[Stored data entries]
==============================
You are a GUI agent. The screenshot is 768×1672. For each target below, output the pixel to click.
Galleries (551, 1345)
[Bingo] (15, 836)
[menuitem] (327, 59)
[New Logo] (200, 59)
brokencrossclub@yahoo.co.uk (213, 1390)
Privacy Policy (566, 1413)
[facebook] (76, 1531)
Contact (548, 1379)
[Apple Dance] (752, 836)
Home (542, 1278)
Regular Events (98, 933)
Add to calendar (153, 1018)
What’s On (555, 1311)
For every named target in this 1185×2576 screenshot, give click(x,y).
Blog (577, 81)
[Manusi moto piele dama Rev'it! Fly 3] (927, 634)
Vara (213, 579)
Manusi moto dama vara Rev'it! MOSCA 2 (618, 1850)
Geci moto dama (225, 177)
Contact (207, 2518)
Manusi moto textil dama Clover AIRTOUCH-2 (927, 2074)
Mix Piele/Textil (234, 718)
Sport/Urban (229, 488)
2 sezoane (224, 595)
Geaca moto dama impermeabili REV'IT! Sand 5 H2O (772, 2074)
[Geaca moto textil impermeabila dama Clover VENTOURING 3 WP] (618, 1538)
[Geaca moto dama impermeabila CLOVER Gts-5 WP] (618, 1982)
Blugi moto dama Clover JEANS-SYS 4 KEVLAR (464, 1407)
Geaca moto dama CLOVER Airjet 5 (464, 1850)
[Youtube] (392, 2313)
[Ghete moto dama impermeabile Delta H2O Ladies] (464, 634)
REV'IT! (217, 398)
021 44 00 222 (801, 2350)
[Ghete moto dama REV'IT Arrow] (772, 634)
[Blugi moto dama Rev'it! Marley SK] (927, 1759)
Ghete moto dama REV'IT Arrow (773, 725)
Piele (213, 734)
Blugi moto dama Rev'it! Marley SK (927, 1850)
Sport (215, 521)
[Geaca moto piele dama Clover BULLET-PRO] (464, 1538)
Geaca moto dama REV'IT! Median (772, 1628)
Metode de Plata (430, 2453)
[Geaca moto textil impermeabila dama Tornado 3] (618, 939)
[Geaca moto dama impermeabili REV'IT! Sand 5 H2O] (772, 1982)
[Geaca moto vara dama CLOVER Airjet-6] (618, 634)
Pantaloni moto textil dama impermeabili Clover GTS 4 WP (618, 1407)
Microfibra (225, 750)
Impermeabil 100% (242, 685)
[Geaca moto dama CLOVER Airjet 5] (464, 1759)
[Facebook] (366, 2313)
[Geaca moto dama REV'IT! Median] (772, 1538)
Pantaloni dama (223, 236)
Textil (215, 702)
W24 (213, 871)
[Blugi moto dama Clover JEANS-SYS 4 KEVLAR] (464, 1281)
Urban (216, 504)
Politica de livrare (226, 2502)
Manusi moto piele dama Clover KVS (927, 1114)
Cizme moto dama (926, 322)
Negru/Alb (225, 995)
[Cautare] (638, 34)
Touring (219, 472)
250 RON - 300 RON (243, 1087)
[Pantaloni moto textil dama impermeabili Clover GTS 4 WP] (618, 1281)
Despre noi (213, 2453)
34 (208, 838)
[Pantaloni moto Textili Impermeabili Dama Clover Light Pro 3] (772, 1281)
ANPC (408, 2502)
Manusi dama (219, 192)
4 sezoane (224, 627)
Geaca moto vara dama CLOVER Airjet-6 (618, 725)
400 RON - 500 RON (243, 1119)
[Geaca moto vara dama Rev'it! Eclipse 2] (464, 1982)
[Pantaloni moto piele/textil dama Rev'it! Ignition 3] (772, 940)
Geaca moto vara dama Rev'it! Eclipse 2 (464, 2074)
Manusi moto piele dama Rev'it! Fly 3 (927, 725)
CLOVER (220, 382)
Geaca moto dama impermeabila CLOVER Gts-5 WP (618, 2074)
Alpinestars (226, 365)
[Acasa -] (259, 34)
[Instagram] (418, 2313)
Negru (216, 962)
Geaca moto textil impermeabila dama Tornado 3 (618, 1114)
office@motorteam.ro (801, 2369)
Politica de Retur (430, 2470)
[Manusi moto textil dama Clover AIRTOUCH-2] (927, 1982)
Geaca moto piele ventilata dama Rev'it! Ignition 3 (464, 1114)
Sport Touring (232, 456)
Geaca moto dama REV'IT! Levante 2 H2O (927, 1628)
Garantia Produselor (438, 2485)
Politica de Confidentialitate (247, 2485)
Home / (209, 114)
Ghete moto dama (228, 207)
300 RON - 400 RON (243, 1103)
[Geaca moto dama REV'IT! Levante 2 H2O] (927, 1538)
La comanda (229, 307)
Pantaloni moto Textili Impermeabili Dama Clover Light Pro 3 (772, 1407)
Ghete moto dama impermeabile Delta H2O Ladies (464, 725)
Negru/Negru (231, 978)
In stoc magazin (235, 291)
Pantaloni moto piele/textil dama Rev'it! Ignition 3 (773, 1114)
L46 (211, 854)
==============================
#### Task goal:
The word "Airjet" may appear in several lines of the data; count those lines and give only the number.

#### Solution for this problem:
4